Not unexpectedly, the most frequently used (13%) word is “Come.” The most frequent sentence or phrase is “come on,” followed by “come here.” “Come” is also the word most frequently repeated, being present in the preceding sentence for more than 50% of the sentences in which it appeared. Because "on" and "here" are repeated in the next sentence for about 40% of the sentences in which they appear suggests that the phrases, "come on" and "come here," are repeated highly in consecutive sentences. Indeed, "come on" is repeated for just under 20% of all consecutively repeated utterances (18.7% using Method 1 and 19.1% using Method 2). "Come here" is repeated for just over 10% of all consecutively repeated utterances (11.7% using Method 1 and 12.5% using Method 2).

The second most frequently used word is the dog's name. Used to gain a dog's attention, it is uttered alone in 53% of its uses. The extensive use of "ball" indicates its frequent use as a play object.

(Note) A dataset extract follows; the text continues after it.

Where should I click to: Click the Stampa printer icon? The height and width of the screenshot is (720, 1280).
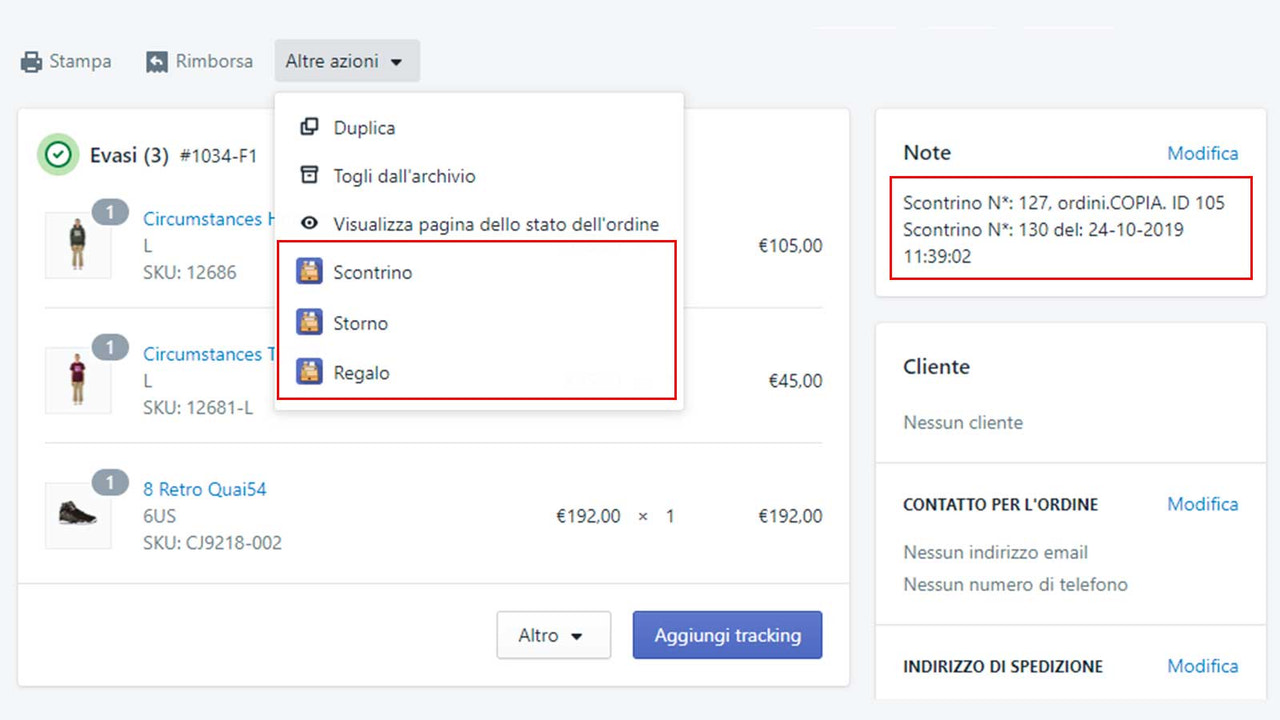pos(27,61)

The most frequently used word forms (see Table 2) are verbs (34%), nouns (28%), prepositions (12%), and adverbs (9%). Interjections (7%), included an extensive variety of nonword sounds, about one-third of which are imitations of dog sounds:

1. Ugh! sympathy;
2. Aw! excitement;
3. Yahoo! intense interest;
4. Ooooh! abrupt surprise; and
5. Woah! demarcation of a ball’s trajectory;

Additional interjections included “Wheeee!” with rising and falling intonations; “Shoo!” beginning when the ball is thrown straight up in the air; "At-at-at, nah-nah-nah!” a command for the dog to stop doing something; an articulated "Ha ha!” simulated laughter; and "Oh-ho-ho-ho!” engagement in the dog's actions.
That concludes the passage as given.